W32.Zotob.B


Aliases: CME-164, Mytob.IR, W32/Zotob.worm, W32/Zotob.worm.b, W32/Zotob-B, Backdoor.Win32.IRCBot.et
Variants: Win32/Mytob.IR, Win32/Zotob.A, Win32/Zotob.B!Worm, Worm.IRCBot.DL, Worm.Zotob.A

Classification: Malware
Category: Computer Worm

Status: Active & Spreading
Spreading: Moderate
Geographical info: Asia, North and South America, and some parts of Europe and Australia
Removal: Easy
Platform: W32
Discovered: 14 Aug 2005
Damage: Low

Characteristics: The W32.Zotob.B program is a worm and backdoor Trojan for Windows Platform that installs itself in a system registry. It spreads by exploiting the vulnerability of Microsoft Windows Plug and Play Buffer Overflow.

More details about W32.Zotob.B

The W32.Zotob.B is a self-executing worm that runs continuously in the system as a hidden application to provide a backdoor server which allows remote attackers to gain access and control over the machine. When the worm is activated, it starts up to 200 processes to search for other computers using TCP port 445, resulting to poor system performance. It also copies itself as an executable file in the infected computer’s Windows System folder. It then modifies the HOSTS file of Windows to block access to security websites. The W32.Zotob.B worm is about 15.386 bytes long, designed to exploit Windows 2000. This worm can run on other Windows operating system though, however, it may be used to infect devices running on W2k OS connected within the network.
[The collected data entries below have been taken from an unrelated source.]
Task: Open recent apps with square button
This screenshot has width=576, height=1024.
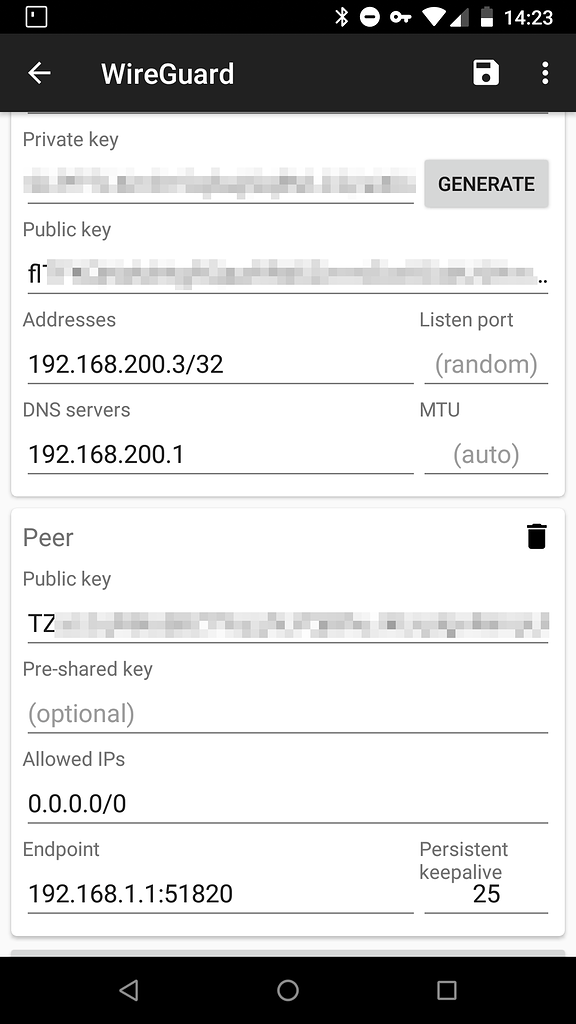Action: click(447, 990)
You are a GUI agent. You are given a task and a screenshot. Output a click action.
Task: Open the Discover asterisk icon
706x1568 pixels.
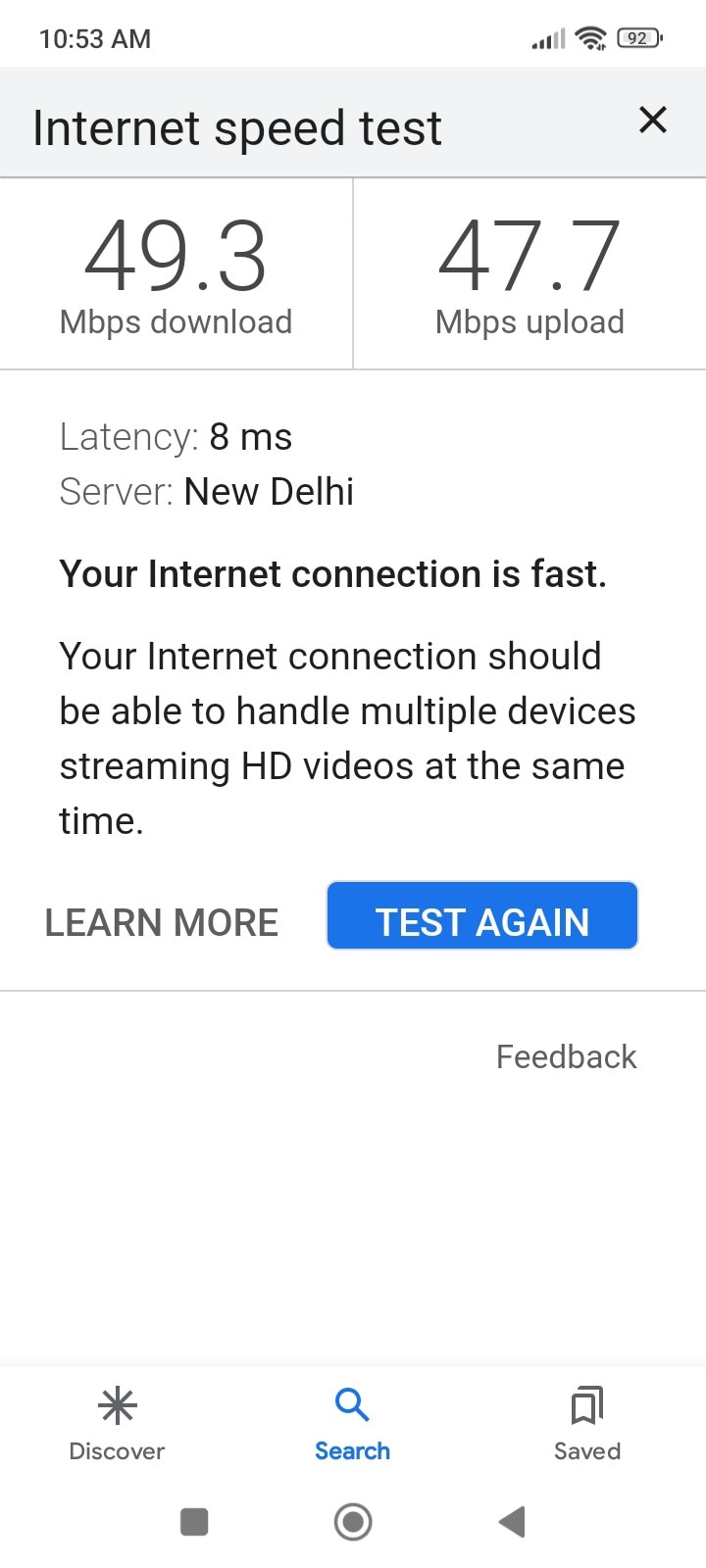click(x=117, y=1406)
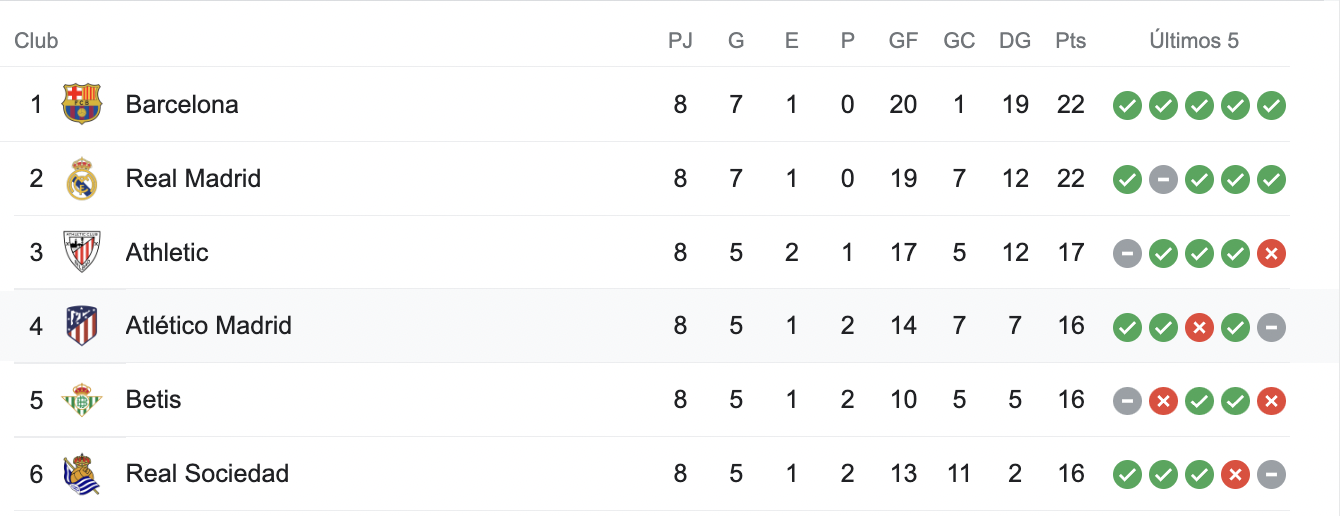Image resolution: width=1340 pixels, height=516 pixels.
Task: Click the Real Sociedad club crest
Action: coord(82,474)
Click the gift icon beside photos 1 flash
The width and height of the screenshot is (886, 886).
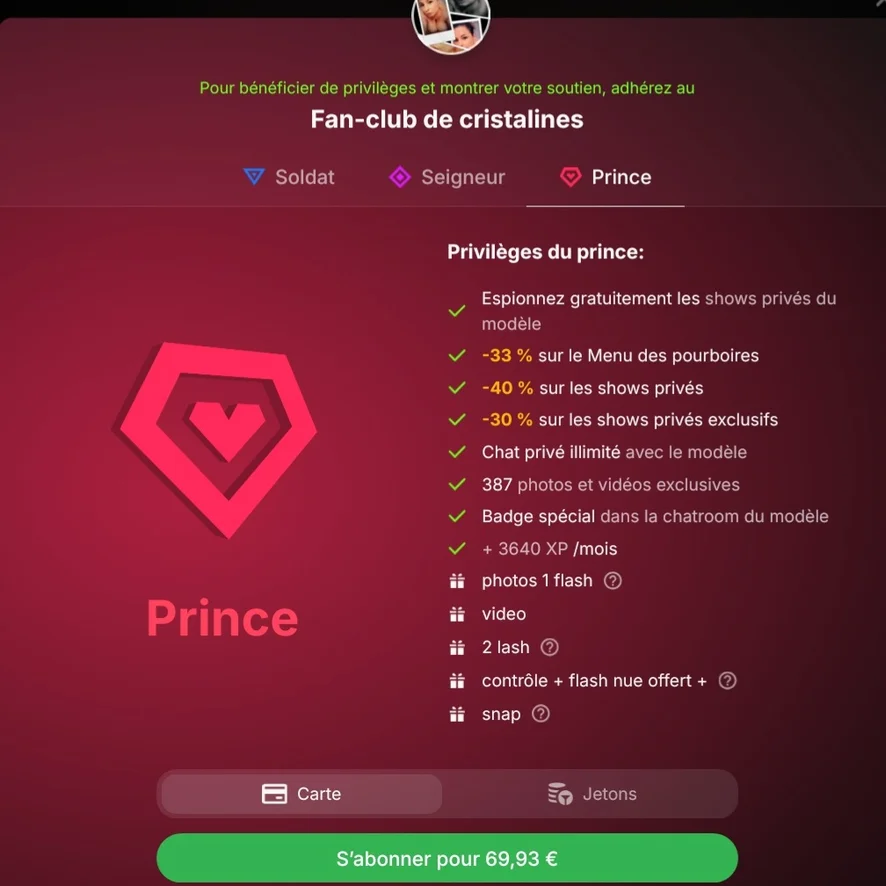457,581
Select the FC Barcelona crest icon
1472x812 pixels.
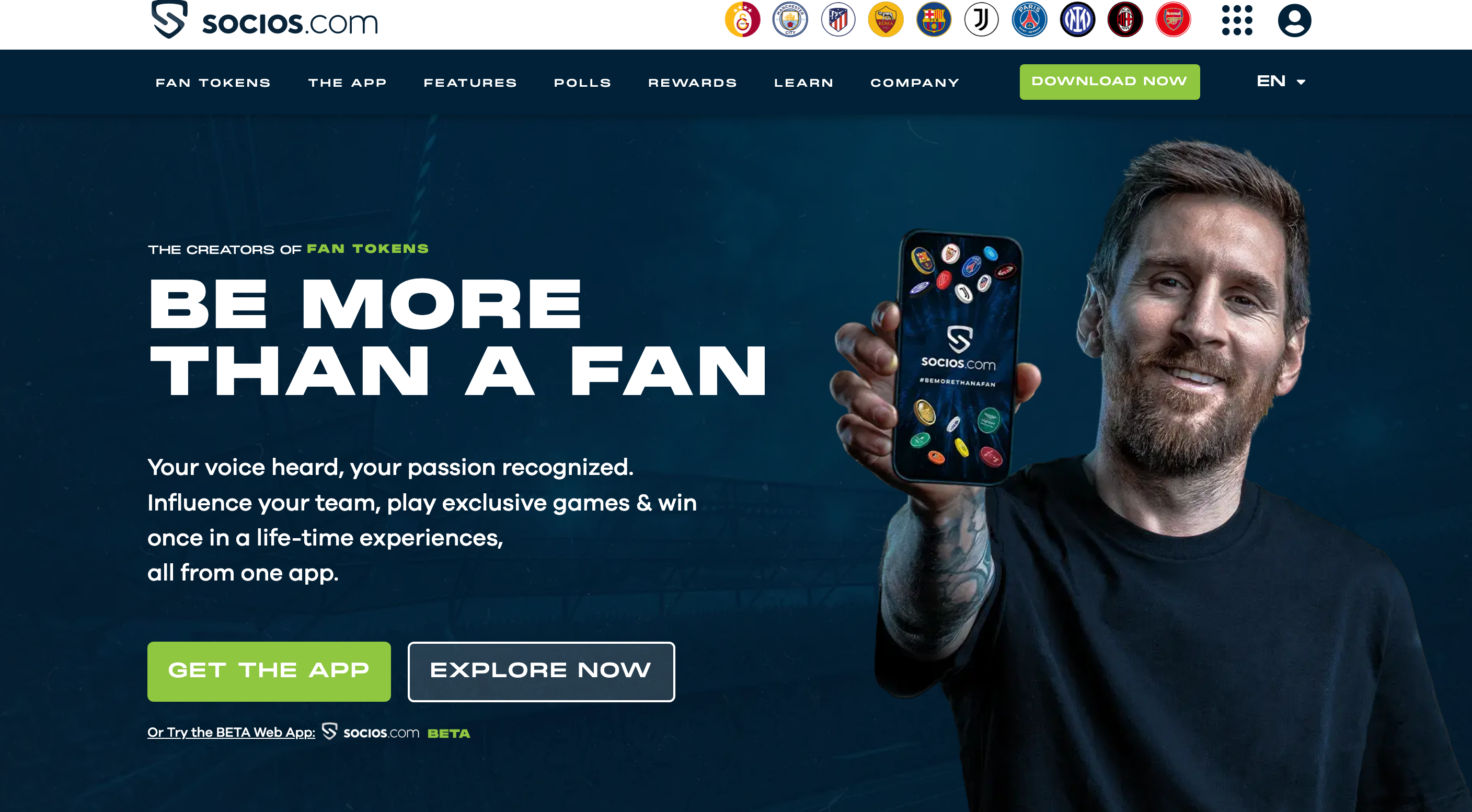click(934, 20)
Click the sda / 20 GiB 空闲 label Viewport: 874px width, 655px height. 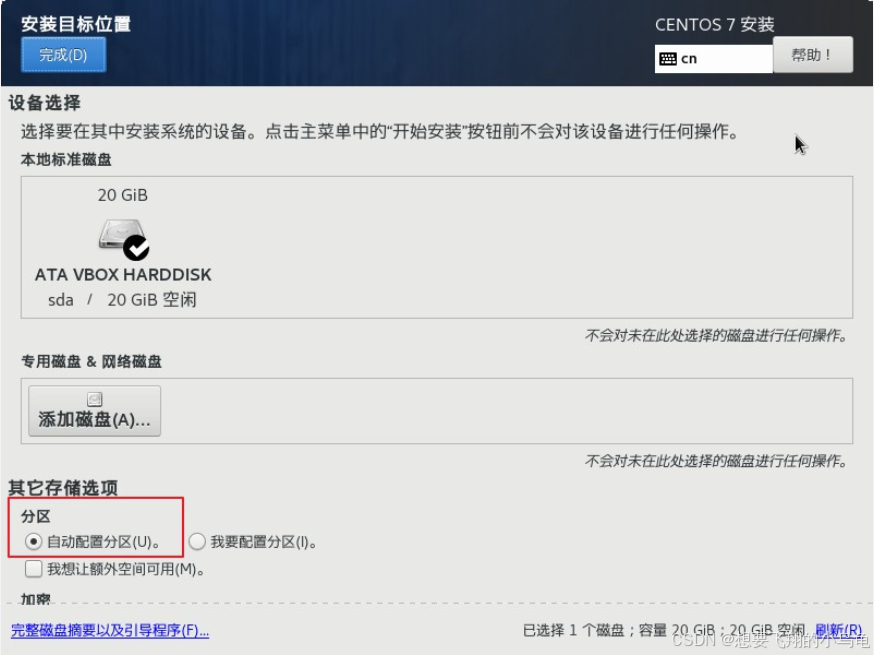click(x=122, y=300)
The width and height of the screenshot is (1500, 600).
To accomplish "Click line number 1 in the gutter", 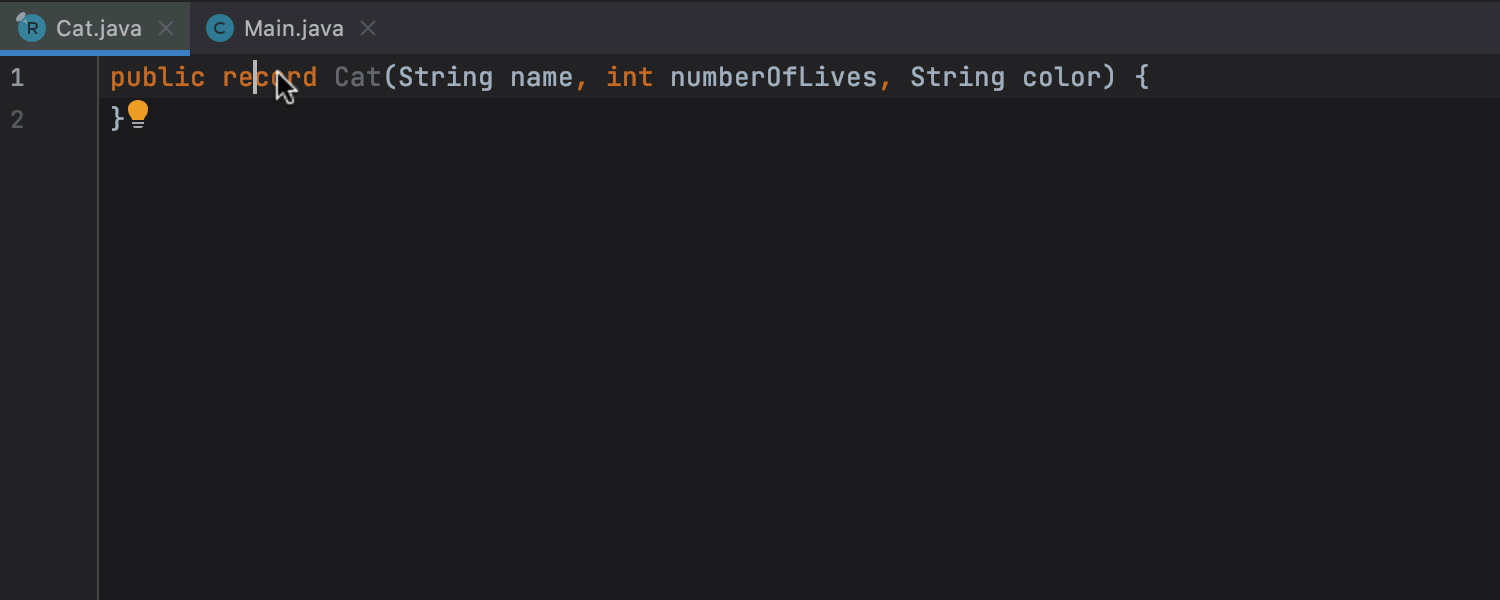I will tap(17, 77).
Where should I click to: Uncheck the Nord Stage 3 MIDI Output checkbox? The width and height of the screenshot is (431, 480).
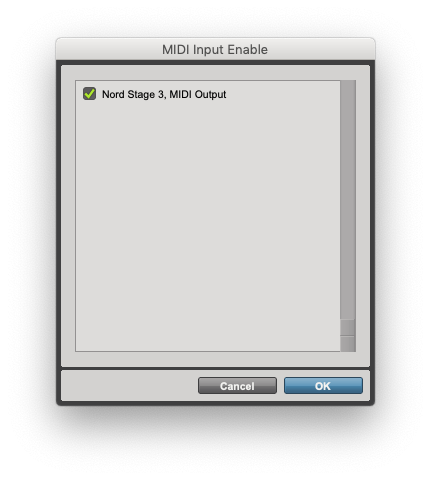point(89,94)
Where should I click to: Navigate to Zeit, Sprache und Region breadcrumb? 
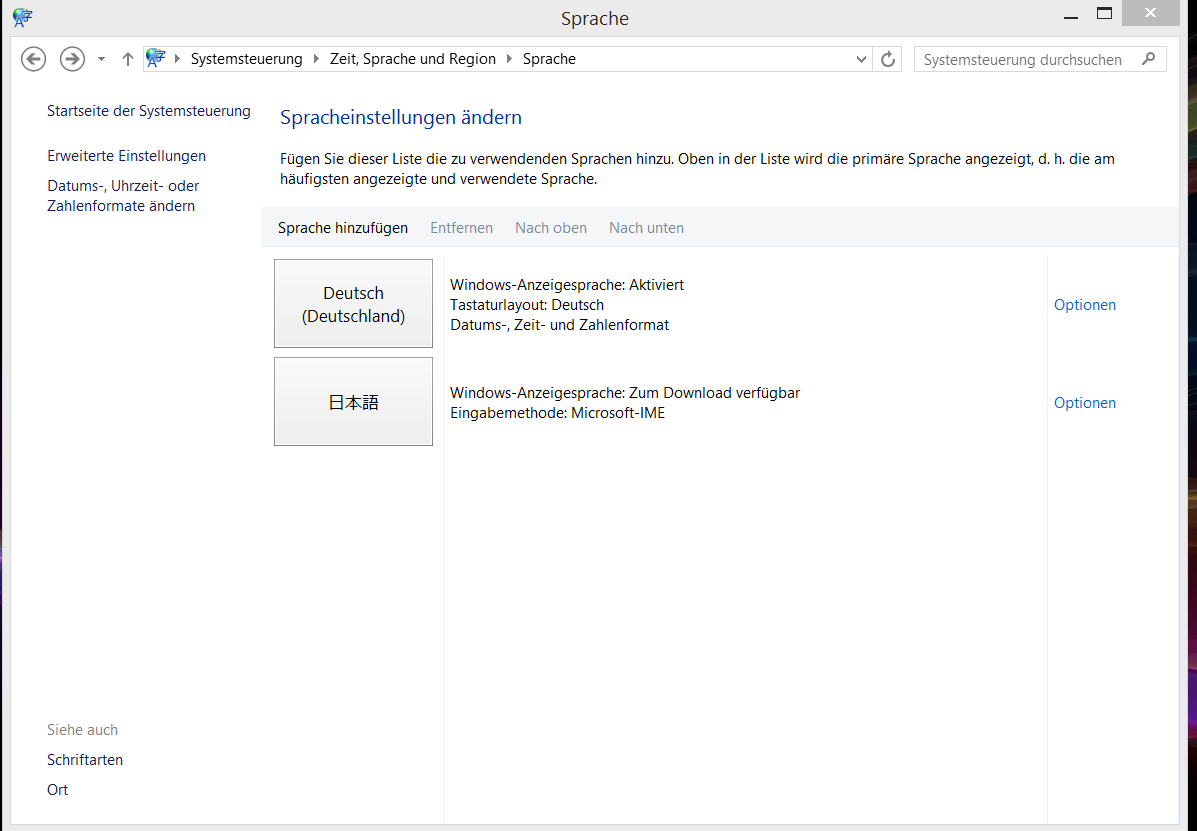pos(413,59)
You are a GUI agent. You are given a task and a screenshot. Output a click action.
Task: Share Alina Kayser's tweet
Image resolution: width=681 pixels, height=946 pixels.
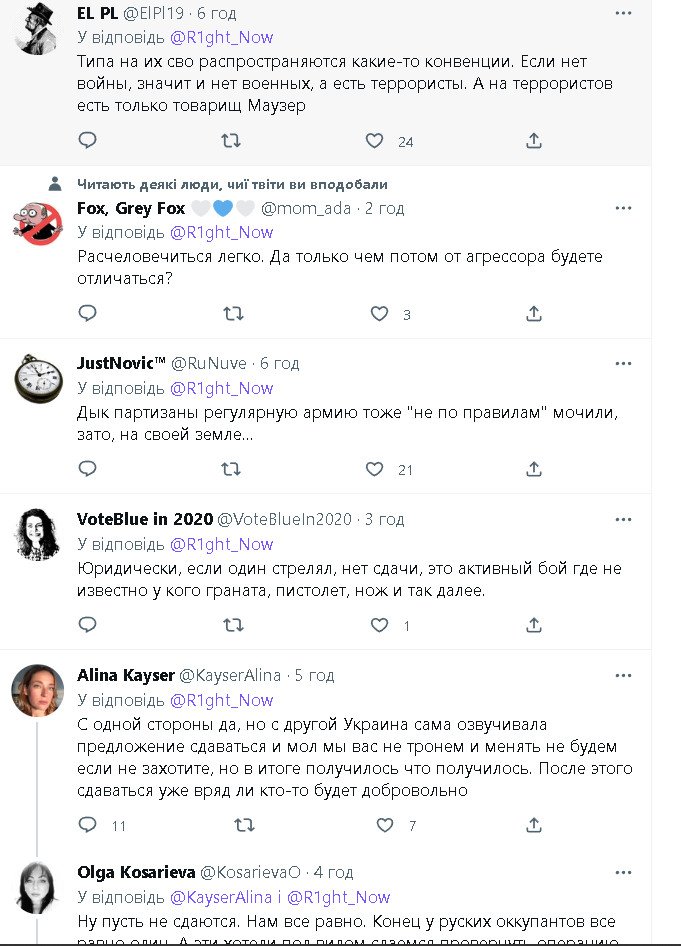click(534, 825)
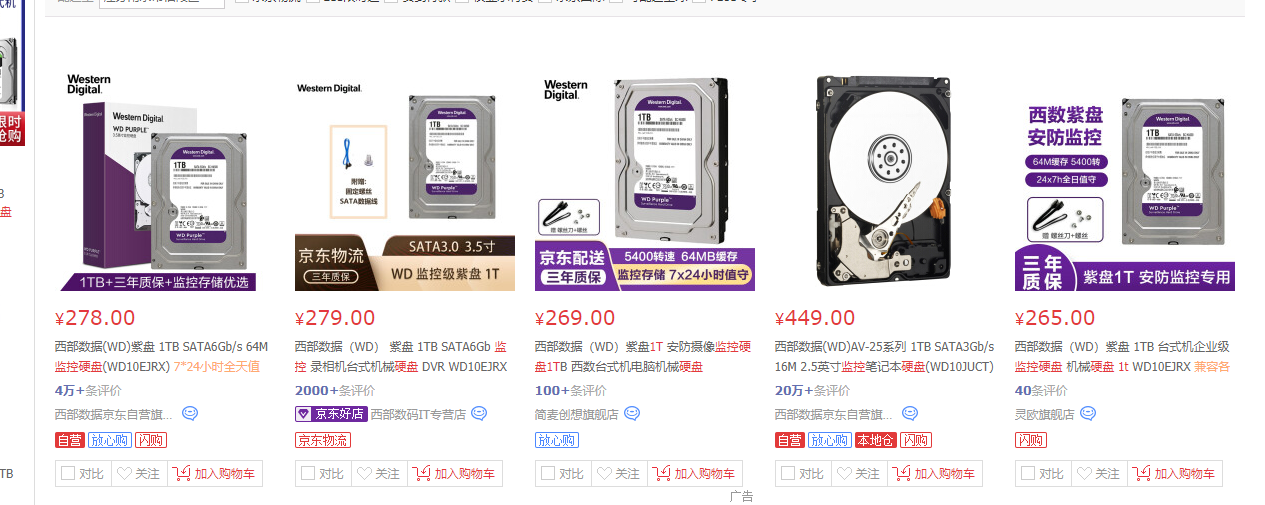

When executed, only one copy of the worm will run on the compromised device. It copies itself as an executable file, and adds a registry value to the system’s registry subkeys to launch the program every time the system would start. The W32.Zotob.B worm is capable of disabling shared access service in Windows XP and Windows 2000 operating systems. This worm connects to an IRC server’s specific domain via TCP port 8080 to allow unauthorized remote access to the infected computer, generates random IP address form the current IP address, and spreads itself to computers through the generated IP addresses.